Sunday, July 03, 2005

Saturday Lunch + Post-work Snack: Chicken & Chick-Pea Tagine

42. Chicken & Chick Pea Tagine

I cooked this tagine, from the Cooking In Advance chapter, in advance. This was the first time I’d ever used dried chick peas – soaking, then boiling always seemed too much of a palaver to me. But Nigella has tried it with both dried and canned, and it is better with dried. So I went for the soaking option.

Nigella also says, “There seems to be a conspiracy to misinform you about chick peas: I cannot believe the number of times I’ve read that 45 minutes will do, when it takes double that time to cook them”.

Um… ok, what conspiracy?

I started them soaking on Tuesday night at 2am, drained them on Thursday at 4pm (so 38 hours), set them boiling, took a one hour nap, got up and checked the chickpeas – they were cooked! Almost overdone, even! I was lucky, but I think the fact that they were recently bought and had a long soaking time helped.

I cooked the rest of the tagine on Thursday night. You just brown some chicken thighs, then cook some onion, garlic and celery. Add batons of carrot, flour and spices. Return the chicken to the pan, cover with stock and wine, and let cook for an hour. I don't own an actual tagine, unfortunately, so a huge red Le Crueset had to do.

One reason why I chose to make this was because it gave us an excuse to have the cherried and chick-pea’d couscous again! (Minus chick-peas, though, duh).


Tagine and Couscous

My parents and I had it for lunch today. I was in a total rush, coming home at 1:00pm from the slow-as-all-hell Optus World (but I got a new phone, yay!), and having to leave at 2:00pm to get to work. Luckily it only takes 5 minutes to make couscous!

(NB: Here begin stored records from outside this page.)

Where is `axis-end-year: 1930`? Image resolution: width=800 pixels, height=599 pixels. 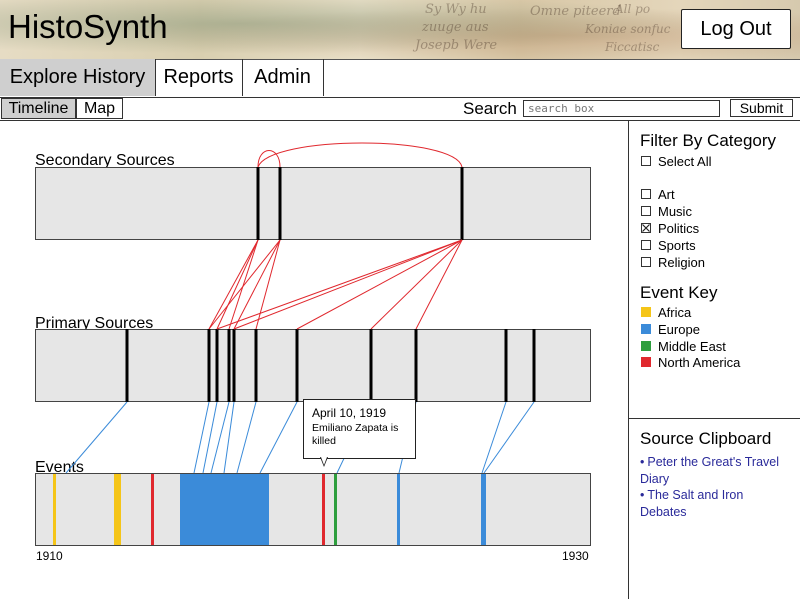
axis-end-year: 1930 is located at coordinates (576, 556).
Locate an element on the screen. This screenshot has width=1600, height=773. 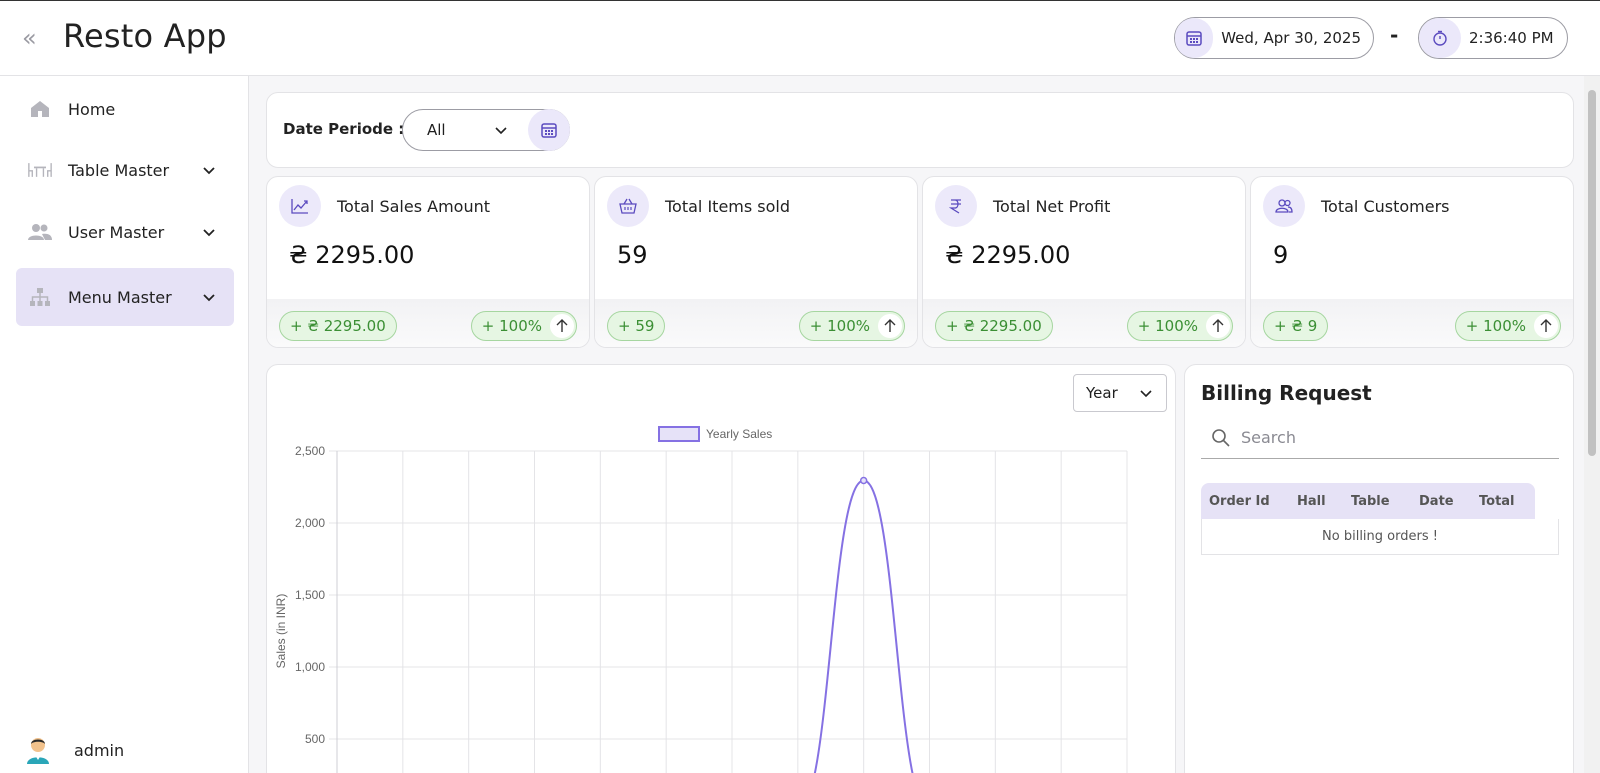
date-display: Wed, Apr 30, 2025 is located at coordinates (1274, 38).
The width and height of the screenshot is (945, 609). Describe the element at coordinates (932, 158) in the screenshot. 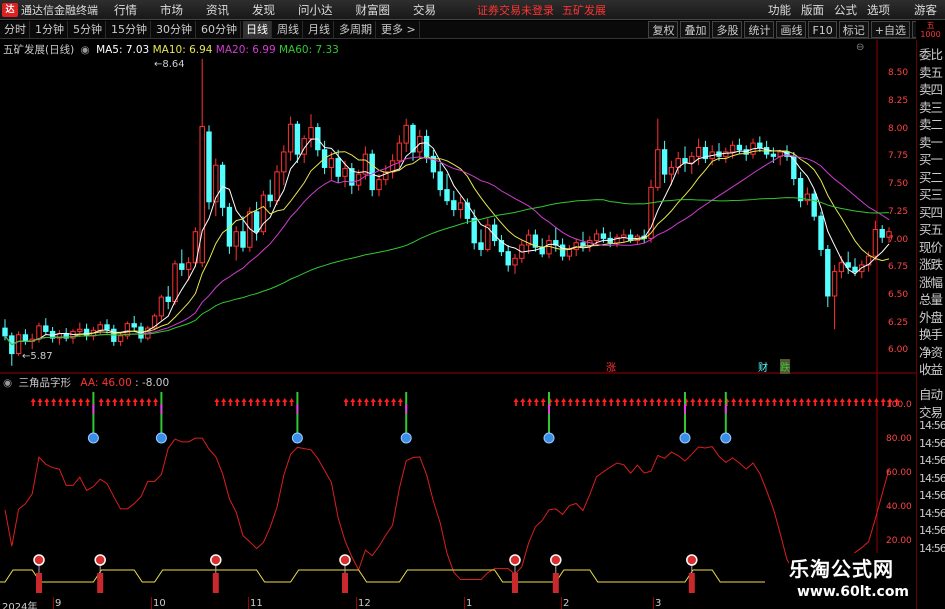

I see `quote-field: 买一` at that location.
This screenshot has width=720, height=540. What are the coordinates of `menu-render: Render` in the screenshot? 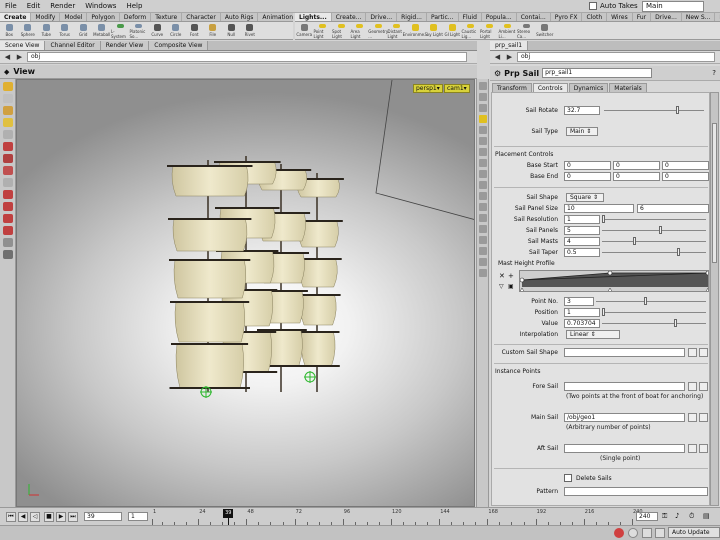 It's located at (62, 6).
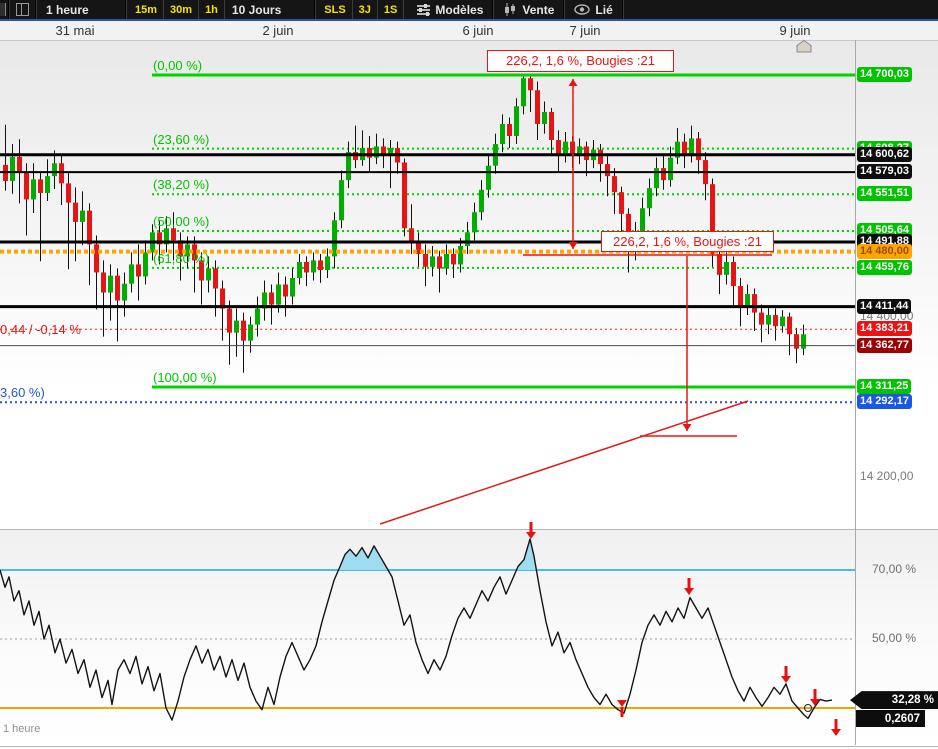  I want to click on rsi-current-value-tag: 32,28 %, so click(894, 700).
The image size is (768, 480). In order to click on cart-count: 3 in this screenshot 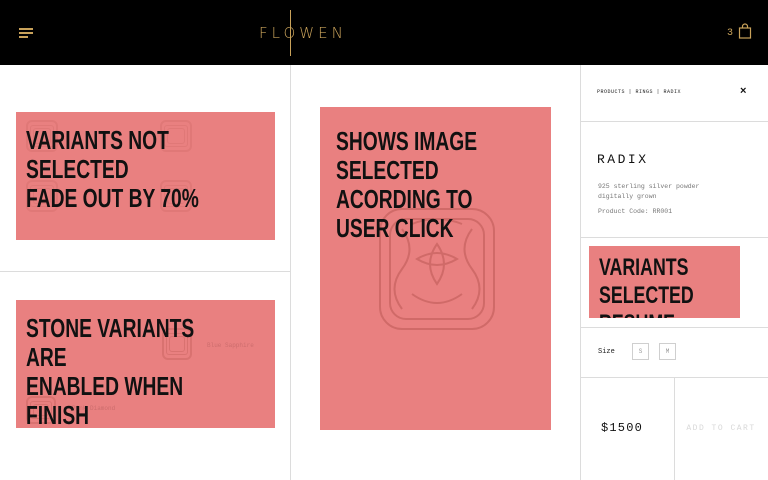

This was a huge success. Huge, huge success. I was a bit worried when I saw the tagine in the pot straight after cooking, as it seemed too heavily spiced, was so watery and looked slightly greasy. (Bringing back bad memories of the time I made Nigella’s Lamb Shank Stew from Nigella Bites, with which I was disappointed). But when we ate the tagine, two days later, it was fantastic. The chickpeas were grainy, nutty and full of chick-pea goodness, and the meat was very tender, but not disintegrating. This impressed my chicken-curry-cooking mother greatly. And my dad loved it, despite his aversion to both couscous and casseroles. He said the appeal of dish was all in the flavour. Wahoo.

And after work, I came home starving and wolfed down another bowl with some rice. (Silly parents ate all the couscous while I was away). Dee-licious and satisfying. 7 hours with no meal-break? Chef, you must be crazy!

2 comments:

Ilana said...

That is so funny! I made chickpeas with the soaking method too... (from NB) .. I started soaking them on Friday night, around 10pm, and started cooking them today, around 12pm... so close to 40 hours!!! My chickpeas were definitely done before the stipulated 1.5 hours, but I don't mind soft yummy goodness as long as it wasn't fall apart, and they weren't... Your tagine dish looks fabulous! Mmmmm.

Kelly-Jane said...

Wow, the chicken and couscous look absolutely great! Must look this recipe up.